Lucent Technologies 6000 User Manual

Configuring IP Routing

Configuring system-level routing policies

MAX 6000/3000 Network Configuration Guide

9-25

The advantage of multiple-address NAT is that hosts on the remote network can connect to
specific hosts on the local network, not just specific services such as Web or FTP service. This
advantage can be realized only if the remote DHCP server is configured to assign the same
address whenever a particular local host requests an address. Another reason for using
multiple-address NAT is that network service providers might require it for networks with
more than one host.

When you use multiple-address NAT, hosts on the remote network can connect to any of the
official IP addresses that the MAX borrows from the DHCP server. If the local network must
have more than one IP address that is visible to the remote network, you must use
multiple-address NAT. If hosts on the remote network need to connect to a specific host on the
local network, you can configure the DHCP server to always assign the same address when
that local host requests an address.

When multiple-address NAT is enabled, the MAX attempts to perform IP address translation
on all packets received. (It cannot distinguish between official and private addresses.)

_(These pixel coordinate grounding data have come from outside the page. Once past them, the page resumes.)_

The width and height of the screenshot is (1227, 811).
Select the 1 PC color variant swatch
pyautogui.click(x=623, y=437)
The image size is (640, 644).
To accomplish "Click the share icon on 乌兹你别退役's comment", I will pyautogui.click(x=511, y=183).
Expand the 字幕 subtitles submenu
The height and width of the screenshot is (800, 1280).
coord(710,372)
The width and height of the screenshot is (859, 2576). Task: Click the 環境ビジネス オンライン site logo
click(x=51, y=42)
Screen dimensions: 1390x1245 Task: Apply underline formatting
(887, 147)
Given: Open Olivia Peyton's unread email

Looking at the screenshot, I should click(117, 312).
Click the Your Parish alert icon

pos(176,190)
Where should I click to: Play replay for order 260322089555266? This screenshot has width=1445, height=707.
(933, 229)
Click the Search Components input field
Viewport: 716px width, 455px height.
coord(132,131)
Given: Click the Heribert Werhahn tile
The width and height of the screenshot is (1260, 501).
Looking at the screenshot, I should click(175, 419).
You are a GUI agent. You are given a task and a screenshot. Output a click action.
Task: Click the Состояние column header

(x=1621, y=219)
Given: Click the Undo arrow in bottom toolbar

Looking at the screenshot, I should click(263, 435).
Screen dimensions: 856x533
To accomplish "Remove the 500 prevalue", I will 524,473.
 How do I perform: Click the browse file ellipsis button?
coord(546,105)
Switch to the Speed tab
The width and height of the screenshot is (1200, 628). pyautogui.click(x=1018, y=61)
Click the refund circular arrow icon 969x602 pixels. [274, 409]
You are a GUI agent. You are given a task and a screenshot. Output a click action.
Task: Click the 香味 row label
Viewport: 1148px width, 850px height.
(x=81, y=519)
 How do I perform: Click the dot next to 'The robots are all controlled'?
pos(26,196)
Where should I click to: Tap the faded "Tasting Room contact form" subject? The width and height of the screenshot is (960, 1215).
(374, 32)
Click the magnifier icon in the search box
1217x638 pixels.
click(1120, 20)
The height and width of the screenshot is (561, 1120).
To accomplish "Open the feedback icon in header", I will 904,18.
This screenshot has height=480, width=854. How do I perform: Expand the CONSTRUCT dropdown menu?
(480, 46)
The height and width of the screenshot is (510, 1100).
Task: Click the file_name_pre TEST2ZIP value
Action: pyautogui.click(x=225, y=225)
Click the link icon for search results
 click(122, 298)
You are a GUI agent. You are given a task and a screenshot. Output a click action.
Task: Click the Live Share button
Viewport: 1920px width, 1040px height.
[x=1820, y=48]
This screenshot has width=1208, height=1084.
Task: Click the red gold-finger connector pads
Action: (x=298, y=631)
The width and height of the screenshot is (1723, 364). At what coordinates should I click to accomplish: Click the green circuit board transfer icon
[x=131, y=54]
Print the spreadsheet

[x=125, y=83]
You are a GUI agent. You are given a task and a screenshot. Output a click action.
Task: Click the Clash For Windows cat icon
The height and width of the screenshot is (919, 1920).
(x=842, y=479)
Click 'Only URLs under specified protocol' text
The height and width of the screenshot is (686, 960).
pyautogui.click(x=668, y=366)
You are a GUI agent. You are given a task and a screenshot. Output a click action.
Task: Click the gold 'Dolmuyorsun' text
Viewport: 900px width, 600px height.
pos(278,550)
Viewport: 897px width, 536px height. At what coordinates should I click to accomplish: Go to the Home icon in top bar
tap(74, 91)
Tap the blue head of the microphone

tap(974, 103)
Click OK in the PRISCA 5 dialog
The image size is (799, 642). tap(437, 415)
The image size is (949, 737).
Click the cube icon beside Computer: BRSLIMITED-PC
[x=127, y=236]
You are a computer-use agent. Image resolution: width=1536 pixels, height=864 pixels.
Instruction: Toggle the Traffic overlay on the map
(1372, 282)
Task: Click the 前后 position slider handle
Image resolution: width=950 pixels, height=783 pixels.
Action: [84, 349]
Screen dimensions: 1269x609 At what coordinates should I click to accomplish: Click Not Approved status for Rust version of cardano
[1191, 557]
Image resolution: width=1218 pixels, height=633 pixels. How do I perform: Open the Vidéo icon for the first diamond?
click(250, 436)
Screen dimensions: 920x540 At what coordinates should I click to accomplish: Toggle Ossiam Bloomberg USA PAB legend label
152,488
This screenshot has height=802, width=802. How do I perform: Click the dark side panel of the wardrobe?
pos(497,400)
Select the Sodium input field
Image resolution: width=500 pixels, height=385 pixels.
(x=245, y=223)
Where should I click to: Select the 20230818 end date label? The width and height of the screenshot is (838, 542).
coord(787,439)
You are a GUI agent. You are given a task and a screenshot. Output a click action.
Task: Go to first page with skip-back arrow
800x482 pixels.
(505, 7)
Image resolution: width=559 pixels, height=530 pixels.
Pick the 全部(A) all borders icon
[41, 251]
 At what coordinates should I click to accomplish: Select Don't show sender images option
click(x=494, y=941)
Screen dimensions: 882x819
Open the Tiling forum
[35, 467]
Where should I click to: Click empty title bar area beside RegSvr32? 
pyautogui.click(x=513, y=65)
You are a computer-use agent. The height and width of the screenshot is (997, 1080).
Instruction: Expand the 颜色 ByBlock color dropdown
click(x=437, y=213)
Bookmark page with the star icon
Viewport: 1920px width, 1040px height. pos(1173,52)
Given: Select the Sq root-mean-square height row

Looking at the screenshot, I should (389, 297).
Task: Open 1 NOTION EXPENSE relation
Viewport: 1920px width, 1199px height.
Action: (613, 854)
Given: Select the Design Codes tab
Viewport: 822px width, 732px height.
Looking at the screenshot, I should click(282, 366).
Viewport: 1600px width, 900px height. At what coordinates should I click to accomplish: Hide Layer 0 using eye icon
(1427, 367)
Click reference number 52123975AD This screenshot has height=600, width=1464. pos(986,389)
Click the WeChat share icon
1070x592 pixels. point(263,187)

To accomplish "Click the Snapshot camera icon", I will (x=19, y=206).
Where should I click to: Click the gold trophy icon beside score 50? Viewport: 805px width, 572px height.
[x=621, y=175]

The MAX acts as a DHCP client on behalf of all hosts on the LAN and relies on a remote
DHCP server to provide addresses from a pool of addresses suitable for the remote network.
On the local network, the MAX and the hosts all have local addresses that are only used for
local communication between the hosts and the MAX over the Ethernet.

When the first host on the LAN requests access to the remote network, the MAX obtains an
address through PPP negotiation. When subsequent hosts request access to the remote
network, the MAX sends a DHCP request packet asking for an IP address from the DHCP
server. The server then sends an address from its IP address pool to the MAX. The MAX uses
the dynamic addresses it receives from the server to translate IP addresses on behalf of local
hosts.

As packets are received on the LAN, the MAX determines whether the source IP address has
been assigned a translated address. If so, the packet is translated and forwarded to the Wide
Area Network. If no translation has been assigned (and none is pending), the MAX issues a
DHCP request for the packet’s IP address. While waiting for an IP address to be offered by the
server, the MAX drops corresponding source packets. Similarly, for packets received from the
WAN, the MAX checks the destination address against its table of translated addresses. If the
destination address is in the table and is active, the MAX forwards the packet. If the destination
address is not in the table, or is not active, the MAX drops the packet.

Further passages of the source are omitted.